Historical top tax ratesLast week the House passed a bill designed to claw back bonuses over $250K from recipients of TARP money.

Now I’m a class warfare guy on the side of regular folks (as opposed to the rich, who are winning the current war and won the last one), but this bill is counterproductive and won’t work.  It is too easy to work around and it is targeting the wrong people.

  1. The clawback only affects bonuses, leaving a loophole where TARP recipients can just recategorize bonuses as salaries.
  2. If the clawback applied to all income, then employees would be moved to contract status or to companies which haven’t received TARP money (even if artificial companies have to be created for the purpose).
  3. The threshold of $250K of household income is not that high, as Henry Blodgett points out.  Don’t get me wrong, no family making that amount is poor, but they are still affluent.  (I’ve never made anything close to it, so this isn’t a personal thing.) At the same time, they aren’t filthy rich, either, and they shouldn’t be taxed as if they were.

But concentrating on bonuses for employees at firms which have been bailed out misses the point.  It’s not just those firms whose employees need to be taxed more heavily, it’s everyone.

The logic for increasing taxes is simple enough.
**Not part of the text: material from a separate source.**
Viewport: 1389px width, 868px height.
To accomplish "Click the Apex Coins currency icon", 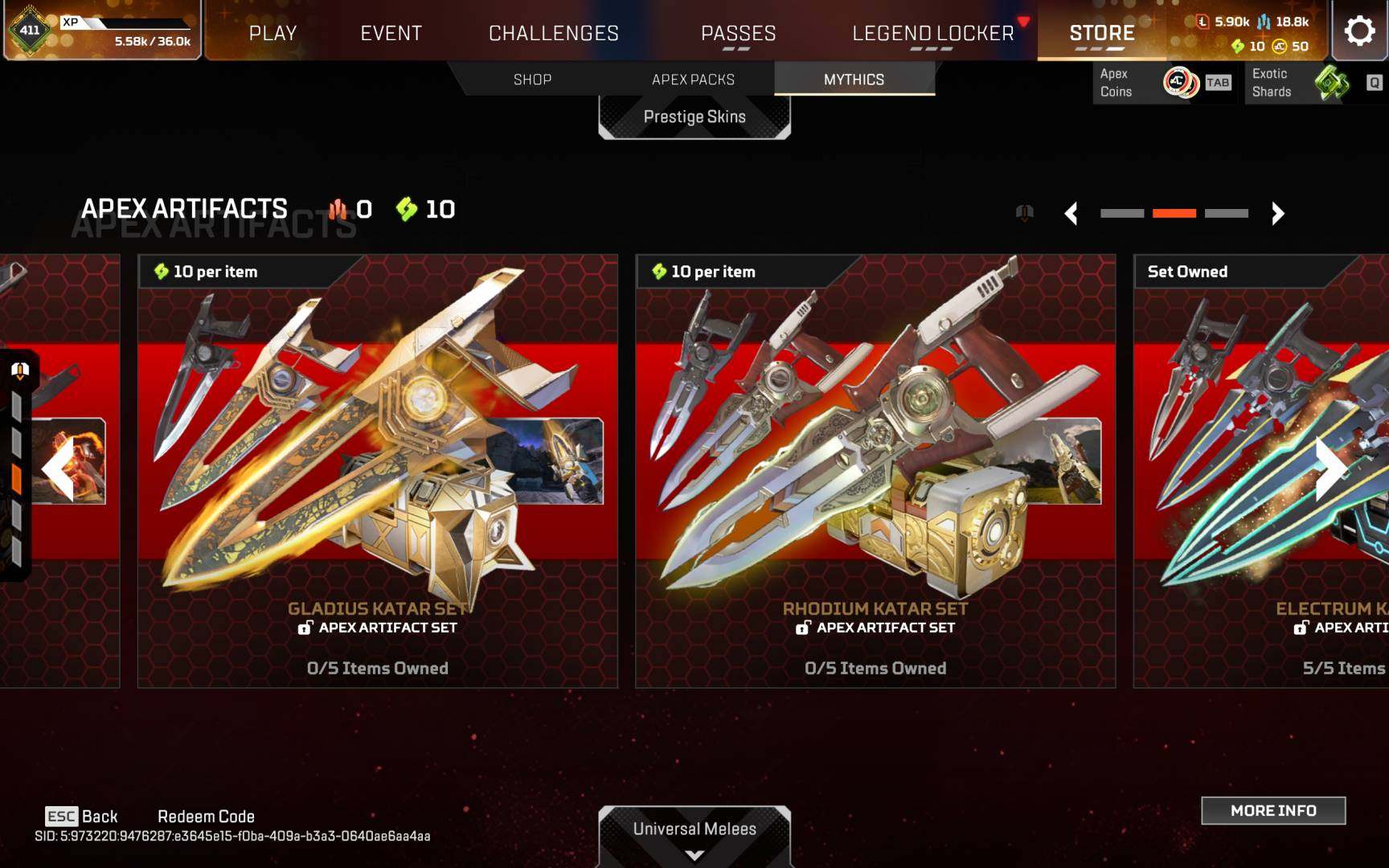I will (1180, 82).
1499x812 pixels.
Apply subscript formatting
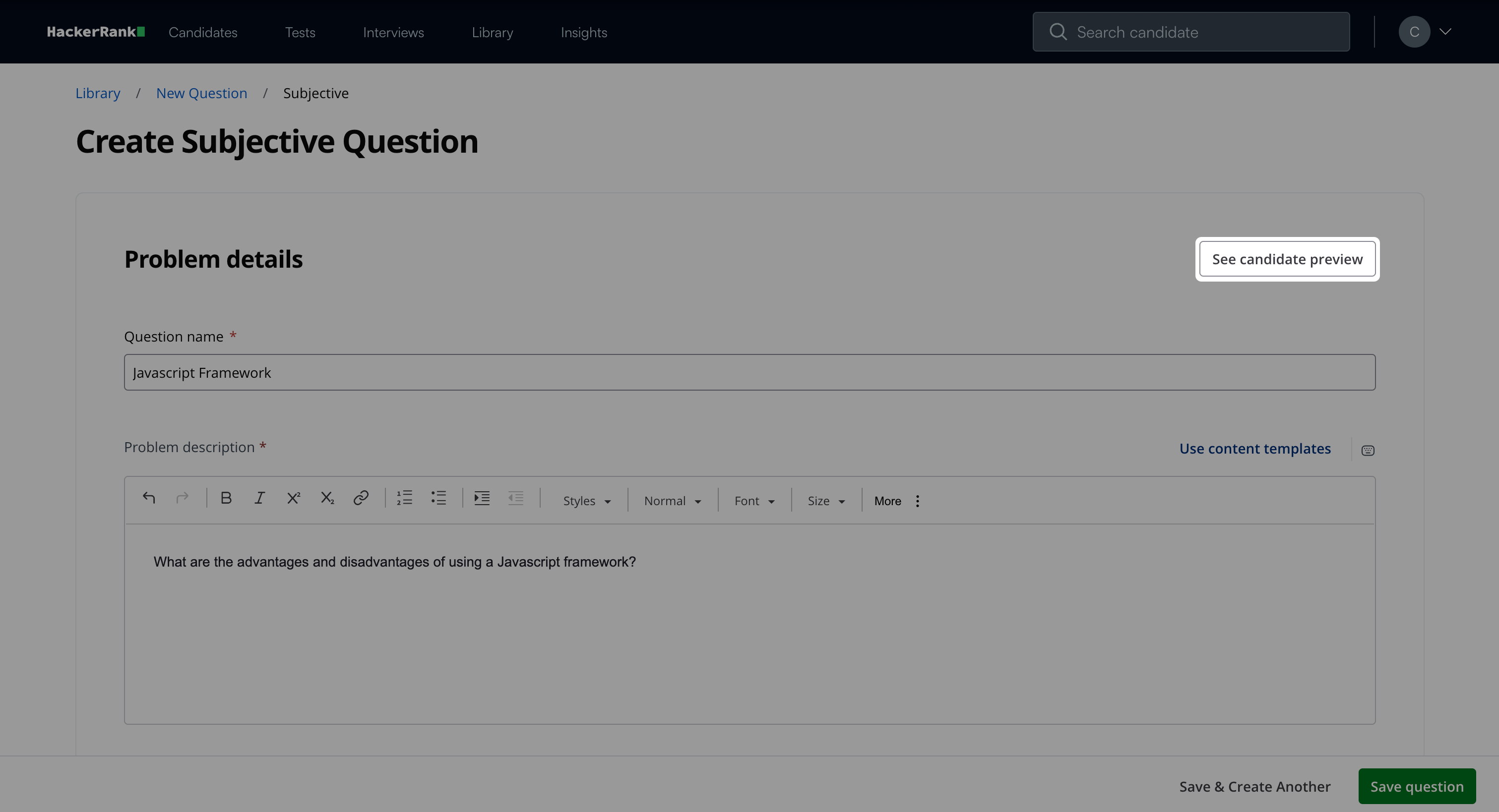click(327, 499)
For the last 20 years, American executives have been able to pay themselves such large bonuses that in 3 to 5 years they could amass enough money that hey would never need to work again.  This executive compensation system created the incentive to do whatever was required in order to get those bonuses—leading to flagrant risk taking and outright fraud.  It also led to a short-term focus on the business.  When executives know that it doesn’t matter to their personal financial well-being if their firm exists in 5 years, they don’t worry about the long term consequences of their decisions.  All that matters is booking “profit” now, so you can get money now, and become rich now.

Wall Street and the banks didn’t make any money in the last 10 years, for all that they booked record profits.  The combined losses of the financial firms is larger than their entire reported profits.  What they did was sell synthetic securities based on dubious assumptions about the future—that the housing bubble would continue forever, there would never be another recession,  and defaults wouldn’t cluster; and book the entire calculated future profits of these securities as profit in the year they were created.  Of course, those future profits were fictional, but the bonuses based on them were in real money.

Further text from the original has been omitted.